Approaches using predictive algorithms
Much progress has been made in recent years in modelling based on machine learning showing how the presence and distribution of species evolves over time. However, a knowledge of the statistics and probabilities is required for building models related to population changes, and further competent computer coding skills are necessary to create efficient and robust algorithms which project these. Once an algorithm has been executed, the machine can learn and predict specific phenomena and become more capable of doing this effectively as it receives new data.
While a holistic vision of landscape ecology helps the understanding of complex interactions between species and their environment, spatially specific models provide a more efficient understanding of habitat use, ecological characteristics and species behaviour.
Integration and use of naturalist databases in monitoring design
The collection of data national censuses from EIA surveys and from citizen science is an opportunity to plan the survey of flora and fauna for a transport infrastructure project and can help pinpoint the most important biodiversity issues, in addition to those which are protected by law, for strategic planning. Main problems are to know where to source data on fauna, flora and natural habitats and also to be able to assess the level of validation performed on these data. Data collection methods vary widely, ranging from amateur volunteer efforts to professionals working on behalf of large institutions. Once collected, data must be rigorously validated and integrated into databases with as much standardisation as possible to facilitate their exchange between data platforms. The level of validation of the data needs to be established before it can be reused it for spatial planning projects. Data from these sources are generally open source and can be accessed and downloaded free of charge at varying levels of accuracy and resolution, which may or may not be appropriate for project level assessment.
Where to find information in Europe?
The European Environment Agency’s Biodiversity Data Centre aims to identify the main institutional bodies managing naturalist databases in Europe. The Biodiversity Data Centre (BDC) provides access to data and information on species, habitat types and sites of interest in Europe and to related products for biodiversity indicators and assessments. Priority is given to policy-relevant data and information for European and national institutions, professionals, researchers and the public. However, the information is incomplete, so it may not be easy to find specific information. There is no single European website that lists all the naturalist data for a territory. It will often be necessary to carry out an investigation of potential data sources, from local non-governmental organizations to large national bodies such as natural history museums. Normally, national institutional bodies are responsible for collecting as much data as possible from their regional sources.

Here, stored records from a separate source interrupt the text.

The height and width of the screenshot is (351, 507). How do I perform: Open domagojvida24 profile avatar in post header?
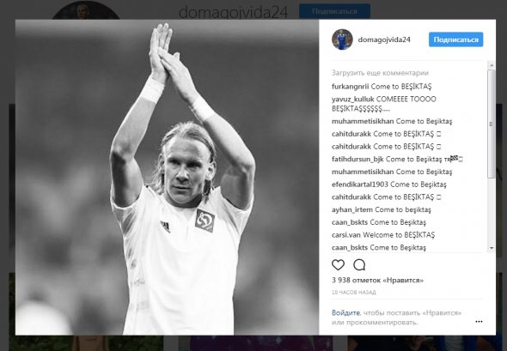342,39
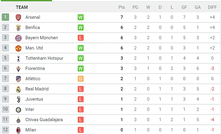Click the Man. Utd crest icon
The image size is (221, 134).
tap(18, 48)
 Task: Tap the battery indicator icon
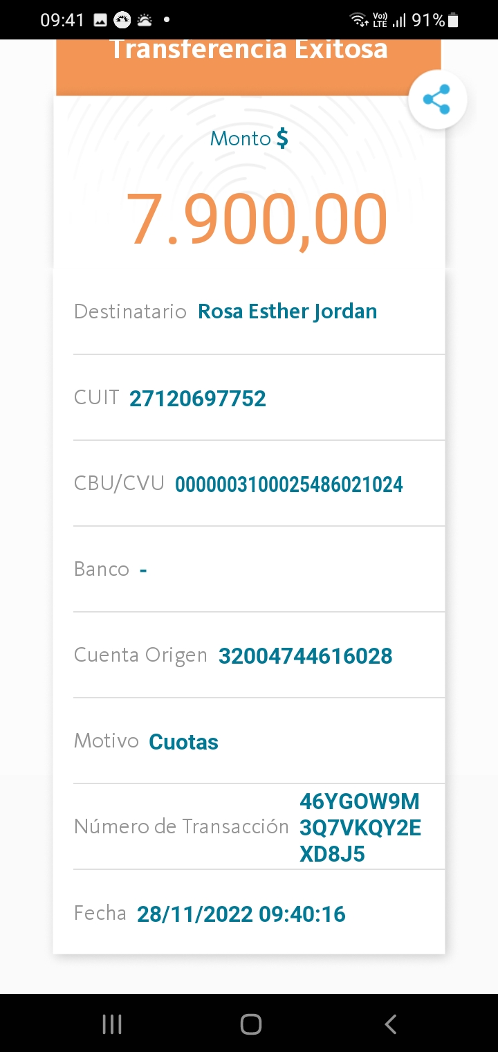click(x=453, y=20)
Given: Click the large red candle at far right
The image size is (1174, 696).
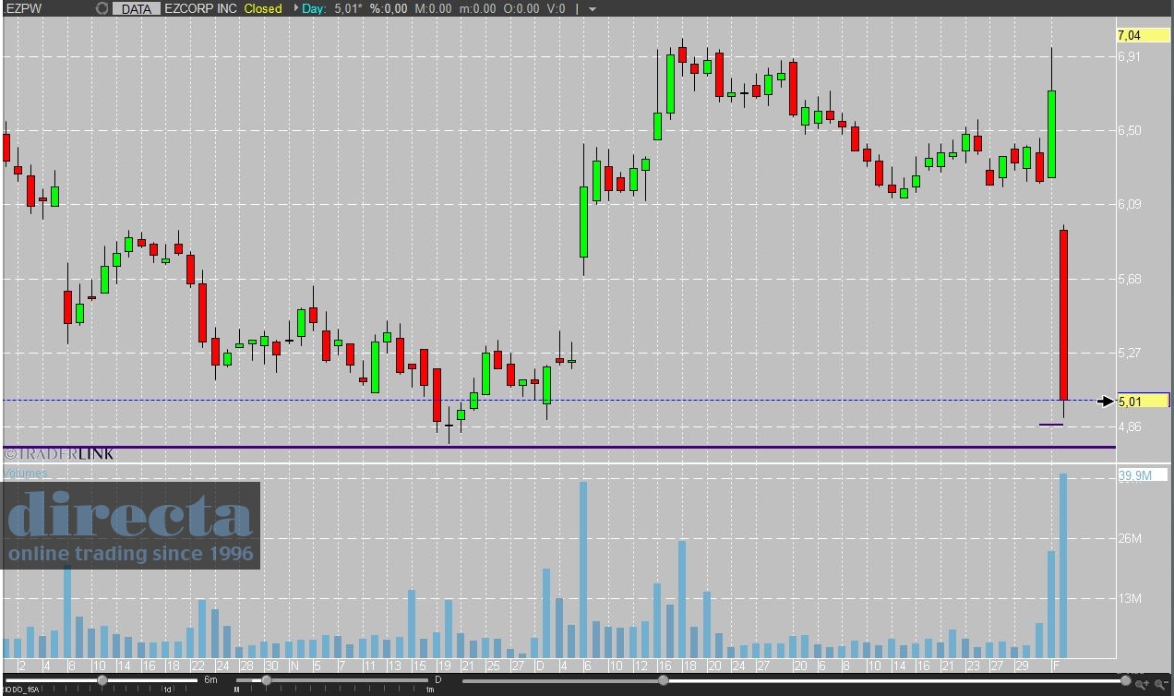Looking at the screenshot, I should pos(1063,314).
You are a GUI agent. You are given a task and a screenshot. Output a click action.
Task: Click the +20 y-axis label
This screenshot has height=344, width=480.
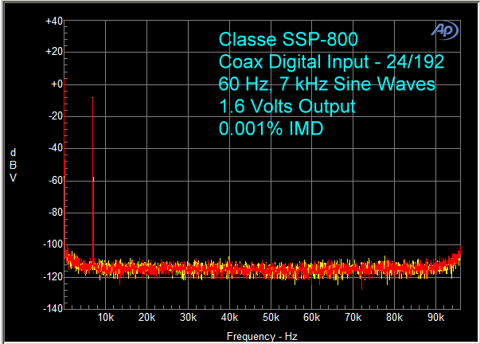tap(54, 53)
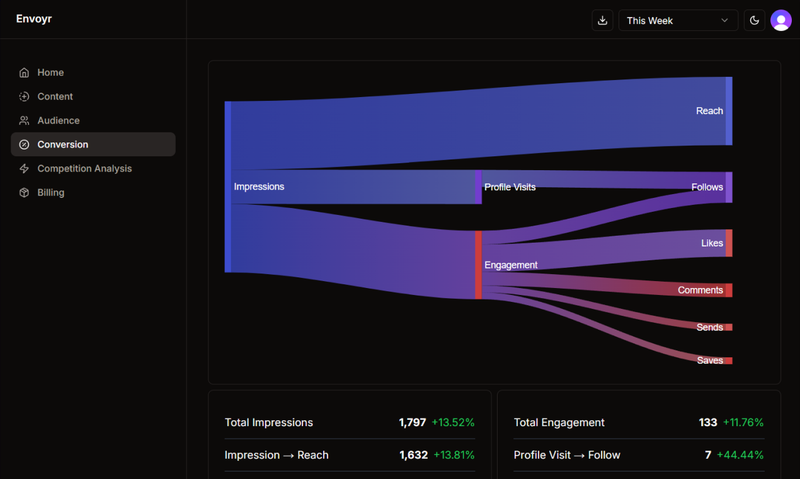Toggle dark mode with the moon icon
This screenshot has height=479, width=800.
(x=754, y=20)
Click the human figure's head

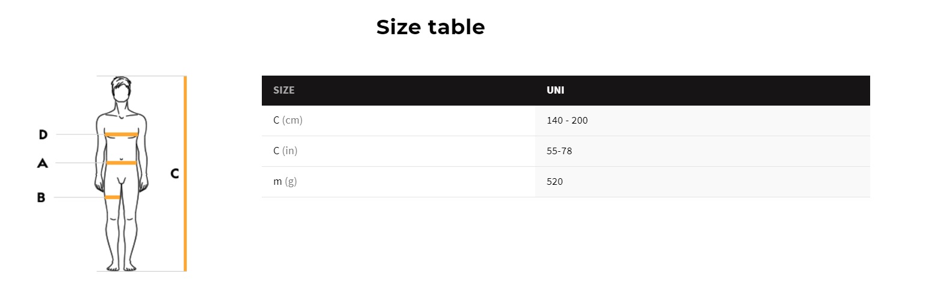tap(121, 90)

In addition to national or regional database there are also global ones. One relevant example is the Global Biodiversity Information Facility (GBIF), which is an international network and data infrastructure funded by governments and aimed at providing open access to data about all types of life on Earth. The GBIF network of participating countries and organizations, working through participant nodes, provides data-holding institutions around the world with common standards, best practice and open-source tools enabling them to share information on when and where species have been recorded. Another example is the iNaturalist website, which is a joint initiative by the California Academy of Sciences and the National Geographic Society. iNaturalist provides a place to record and organize nature findings, meet other nature enthusiasts, and learn about the natural world. It encourages participation from a wide variety of nature enthusiasts, including e.g. hikers, bird-watchers, hunters or fishermans. The eBird database also contains a substantial amount of information specifically about birds.